== FRAGMENTO DE PÁGINA ==

El acuerdo comercial al que llegaron recientemente China y Estados Unidos plantea la relevancia internacional de estas dos superpotencias económicas, que tiene grandes consecuencias incluso para países tan alejados de los centros mundiales de decisión como son los de menor peso de nuestra Sudamérica.

Estados Unidos sigue siendo la principal potencia mundial. Lo es sobre todo y antes que nada en materia militar, a una distancia enorme de cualquier otro país importante en la materia, llámese China, Rusia, India, Francia o Gran Bretaña. Pero lo es también en materia económica: el corazón de la innovación y del emprendeurismo sigue estando en Estados Unidos, y sobre todo en California; Washington es potencia mundial en producción agropecuaria y en producción industrial, con su enorme y pujante mercando interno; y en estos años también pasó a destacarse como principal productor y exportador de energía, a la par de los principales países en la materia, como por ejemplo Arabia Saudita.

China ha procesado en estos 40 años cambios fenomenales que la han llevado a ser la segunda potencia económica mundial.

No solamente su crecimiento sigue siendo comparativamente muy alto, sino que ha logrado empezar a destacarse en materia tecnológica. Con Xi Jinping al mando desde 2013, se ha afirmado en su objetivo de ser un actor mundial de primer nivel, como ilustra su nueva ruta de la seda, hecha de principalísimas inversiones en infraestructura por diversos continentes en el mundo, de forma de alcanzar sobre todo los principales centros de provisión comercial de Europa Occidental, entre otros puntos de Europa y Asia.

En materia militar, las inversiones chinas han crecido fuertemente, y su ambición es la de hacerse fuerte en la región Asia Pacífico, donde la presencia militar estadounidense es muy importante, y también empezar a participar con protagonismo en el arbitraje de situaciones de crisis internacionales de peso, como puede ser por ejemplo, la evolución del problema nuclear iraní o la activa definición en temas de terrorismo en Asia Central.

Toda esta dimensión estratégica internacional parece muy alejada de nosotros. Sin embargo y a pesar del reciente acuerdo comercial bilateral, los primeros sacudones de este enfrentamiento de potencias han empezado a llegar a nuestra región. Por un lado, las inversiones en infraestructura y en explotación de materias primas relevantes para los procesos de industrialización chinos ya han llegado a Sudamérica: desde Vaca Muerta en Argentina hasta infraestructura portuaria y aeroportuaria en Perú o Brasil, el peso del dinero y el financiamiento chino ya es hoy muy importante.

===
== LÍNEAS DADAS ==

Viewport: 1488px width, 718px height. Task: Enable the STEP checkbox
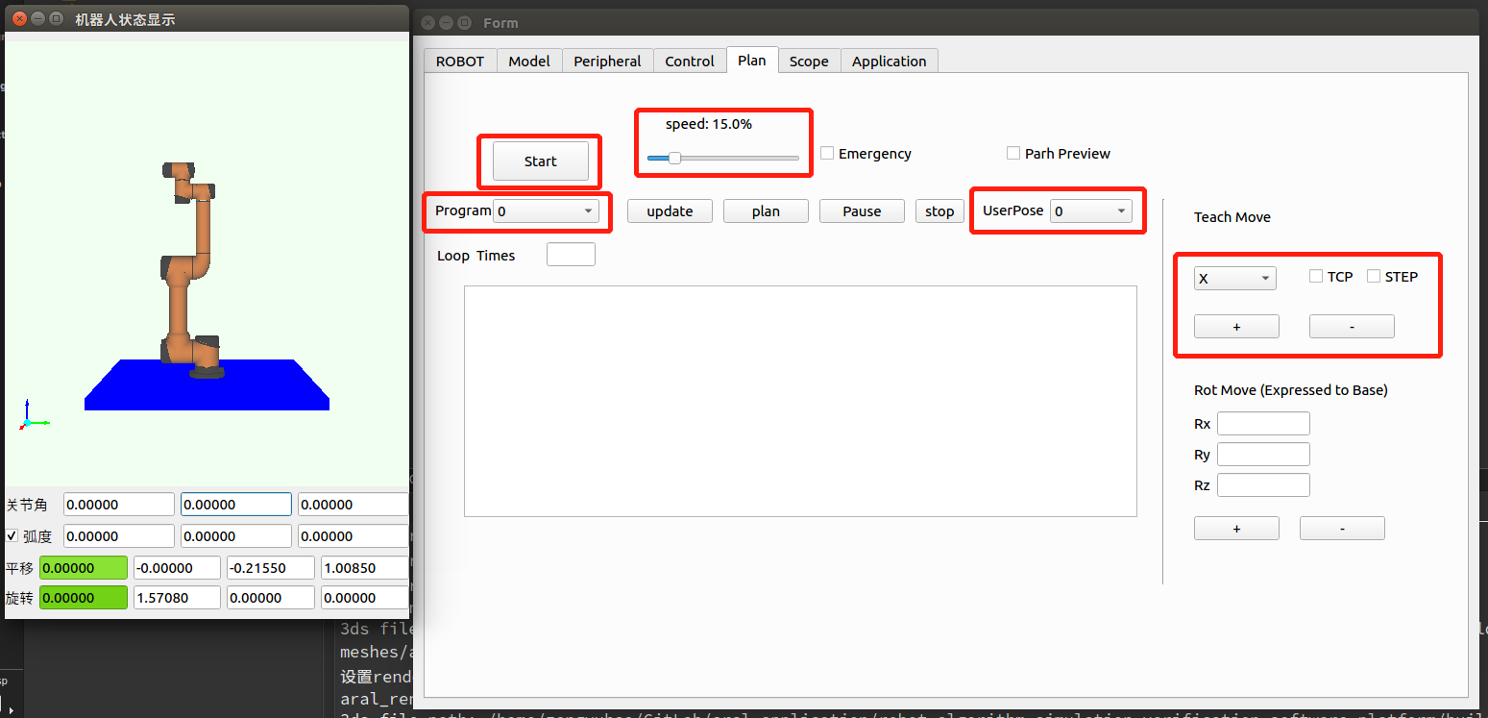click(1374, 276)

===
== LÍNEAS DADAS ==

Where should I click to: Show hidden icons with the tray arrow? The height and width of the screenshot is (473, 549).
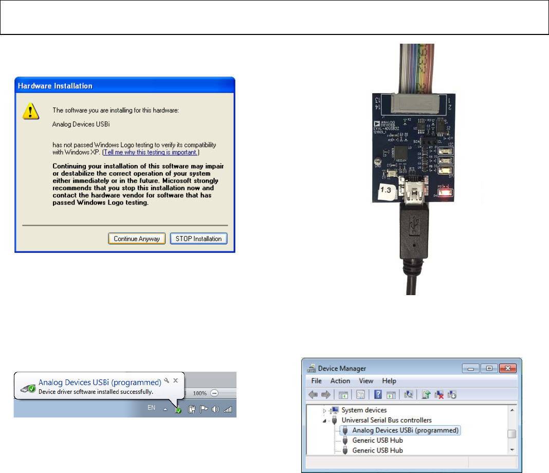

===
== LÍNEAS DADAS ==

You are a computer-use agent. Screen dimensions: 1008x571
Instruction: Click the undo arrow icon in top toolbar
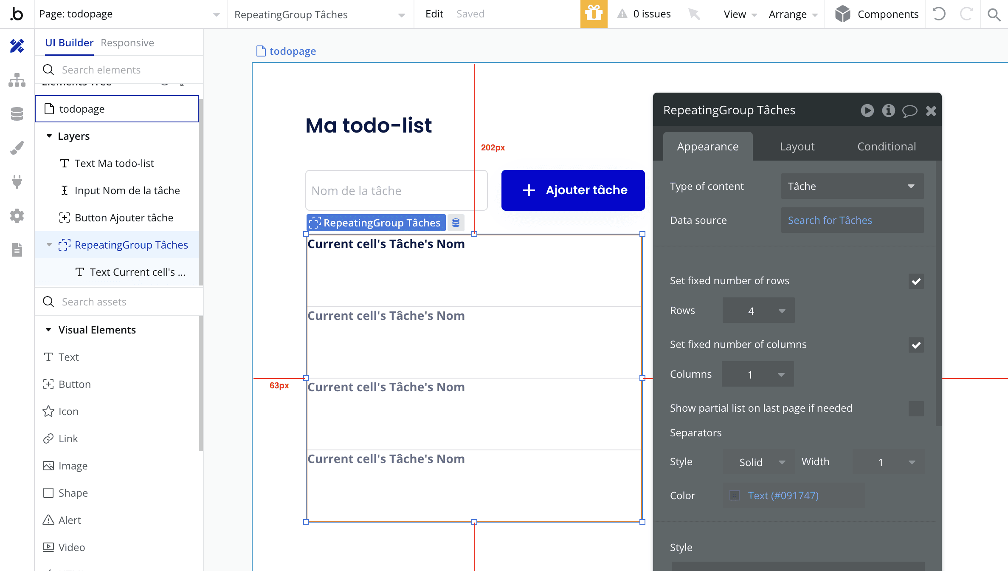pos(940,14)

===

-- LISTA DE TAREAS --
[1] Según el fragmento sobre China y Estados Unidos, ¿desde qué año está Xi Jinping al mando?
[2] Prolonga el fragmento sobre China y Estados Unidos a partir de su última oración.
Las líneas no tienen nada que ver con el fragmento sobre China y Estados Unidos.

-- RESPUESTAS --
[1] Desde 2013.

[2]
Por otro lado, el particular enfrentamiento que está teniendo Washington con Pekín por causa de la conexión 5G, que liga intereses de competencia en la producción de teléfonos celulares con competencia también en las plataformas que esos celulares utilizan -es decir, que involucran a los intereses de la poderosa Huaweih china con los de la poderosísima Google estadounidense-, termina teniendo consecuencias para todo el mundo: si efectivamente en poco tiempo más no podrá utilizarse el servicio de Google en los celulares de origen chino, entonces las opciones por uno u otro modelo obligarán a alineamientos estratégicos que irán mucho más allá de lo meramente comercial o tecnológico.

En este esquema, el Uruguay del Frente Amplio (FA) ha jugado a abrir el juego a China. Desde acuerdos que promueven los centros culturales Confucio en el país, hasta transformarnos en la puerta del Atlántico Sur para el proyecto de la nueva ruta de la seda china, el énfasis ha estado marcado por seguir los intereses chinos, sin por ello defender nuestros propios intereses nacionales, que pasan, claro está, por un mayor y mejor acceso a los mercados de ese país.

Cegado ideológicamente, el FA ha sido incapaz de profundizar los vínculos internacionales con la principal potencia del mundo como es Estados Unidos: perdió en 2006 el tren de un acuerdo de apertura comercial bilateral que nos hubiera cambiado la vida, y quedó luego en actitud sonámbula sin atinar a tomar ninguna iniciativa seria en la materia.

En la apertura conjunta a las dos grandes potencias del siglo XXI está gran parte del desafío internacional de abrirnos al mundo, con premura y sentido de interés nacional, que tendrá la nueva administración que alumbrará a partir de marzo. La tarea es posible y realizable. Se precisa voluntad e inteligencia, algo que no faltará en el nuevo equipo de cancillería.